Исходное сообщение
"Для ядра Linux предложен новый пакетный фильтр bpfilter" Отправлено пох, 22-Фев-18 09:16
> Самое приятное в этой ситуации, что на основе этого можно сделать порт > pf. Чтобы чтобы ради ftp держать user-space демон, а протоколы посложнее вообще не работали. Мечта, мечта современных "разработчиков". > наконец-то можно было просто написать человекочитаемый pf.conf вместо этого "человекочитаемый pf.conf" килобайт этак на триста. Ага, читайте.
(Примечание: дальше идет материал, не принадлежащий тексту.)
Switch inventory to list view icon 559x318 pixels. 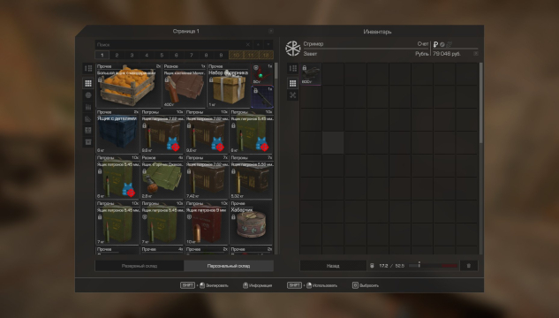pos(292,68)
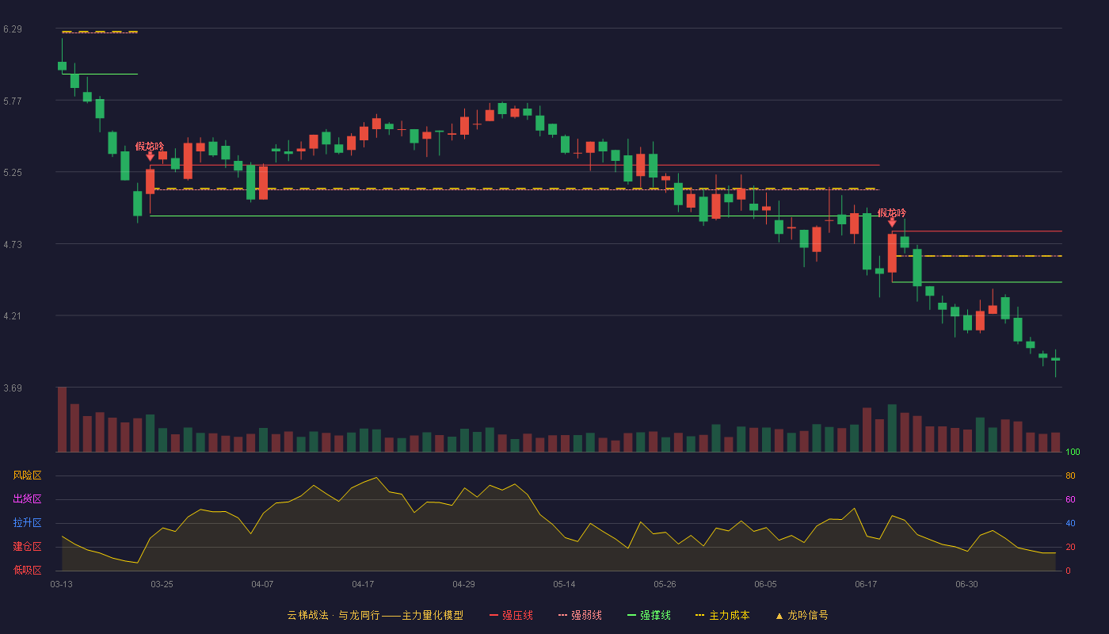1109x634 pixels.
Task: Click the green dash icon of 强撑线
Action: [632, 615]
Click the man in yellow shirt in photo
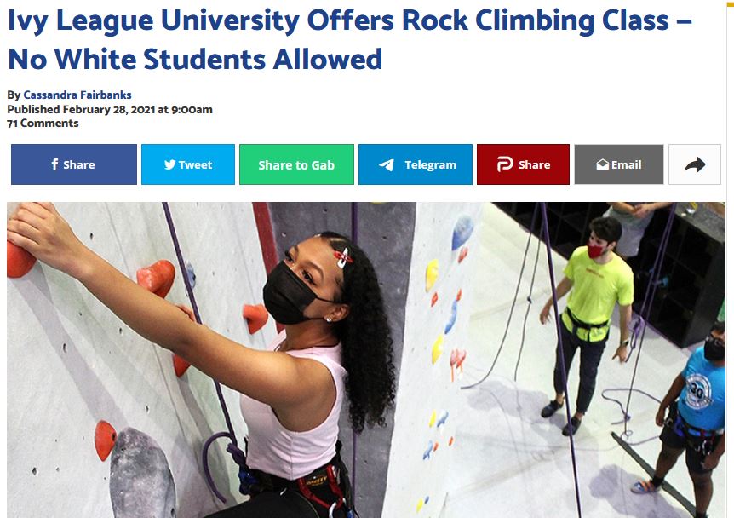 (589, 323)
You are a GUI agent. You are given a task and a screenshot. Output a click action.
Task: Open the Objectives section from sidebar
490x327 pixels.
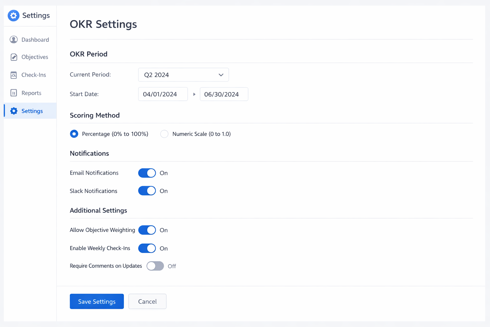tap(34, 57)
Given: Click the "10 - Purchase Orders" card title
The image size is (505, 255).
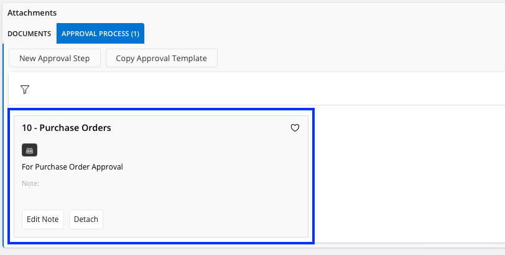Looking at the screenshot, I should (x=67, y=128).
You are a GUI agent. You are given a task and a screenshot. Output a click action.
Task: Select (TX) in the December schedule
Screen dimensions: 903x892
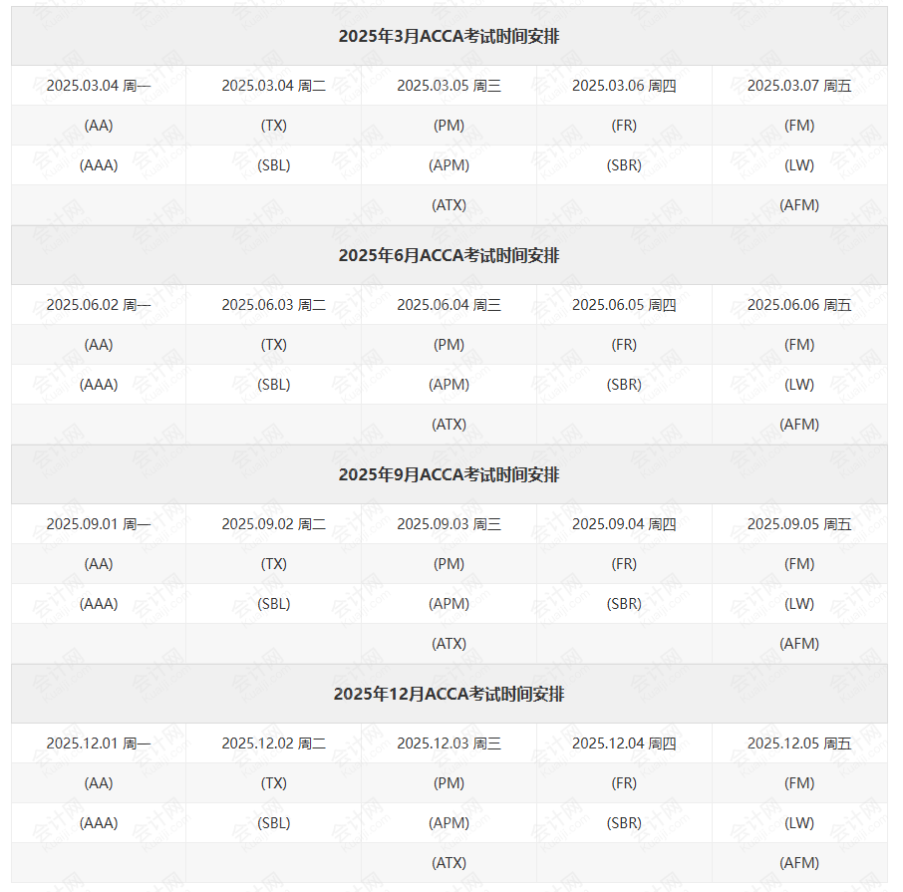point(273,783)
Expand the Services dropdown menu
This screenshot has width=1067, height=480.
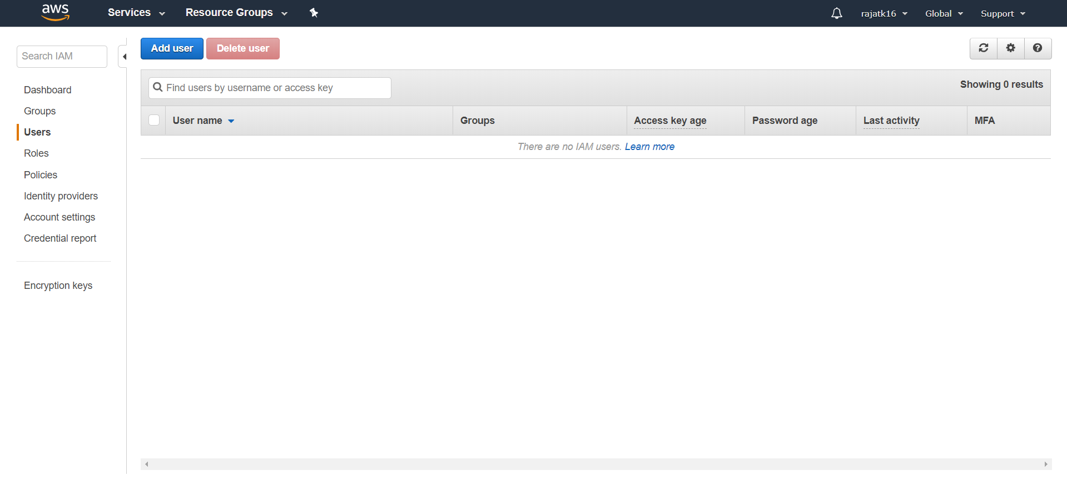[136, 13]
Еще и без скриптов, то есть таблицы (которые хоть как-то выпрямляют его полную нечитаемость) вы ниасилили. Причем никакой разумной структуры в этой простыне быть не может by design, а всякие anchors и tables придуманы не для удобочитаемости, ни Б-же мой, а чтобы обойти фатальное неумение утилиты поменять одно правило (вот эти, да, не умеют - только полностью перезагружать весь набор. Хотя как раз "api есть". Даже счетчики не сохраняет) и авторов - сделать эффективно (поэтому tables - в линуксе ими пользуются единицы, потому что даже если все чейны горе-админ развернет в плоскую простыню, скорее всего, никаких фатальных проблем с производительностью не возникнет, жил я как-то с десятком тысяч строк в таблице, пользователи ничего не замечали (оно было после "ESTABLISHED", конечно). Причем я-то мог бы при надобности ее оптимизировать, пожертвовав удобочитаемостью и простотой изменений. > ада с правилами iptables через шеллскрипты. покажите мне ваш iptables, и расскажите, зачем вам там какие-то дурацкие shell-скрипты, почему мне они отродясь не были нужны? Я всю жизнь мечтаю увидеть такой, который невозможно понять и исправить вручную.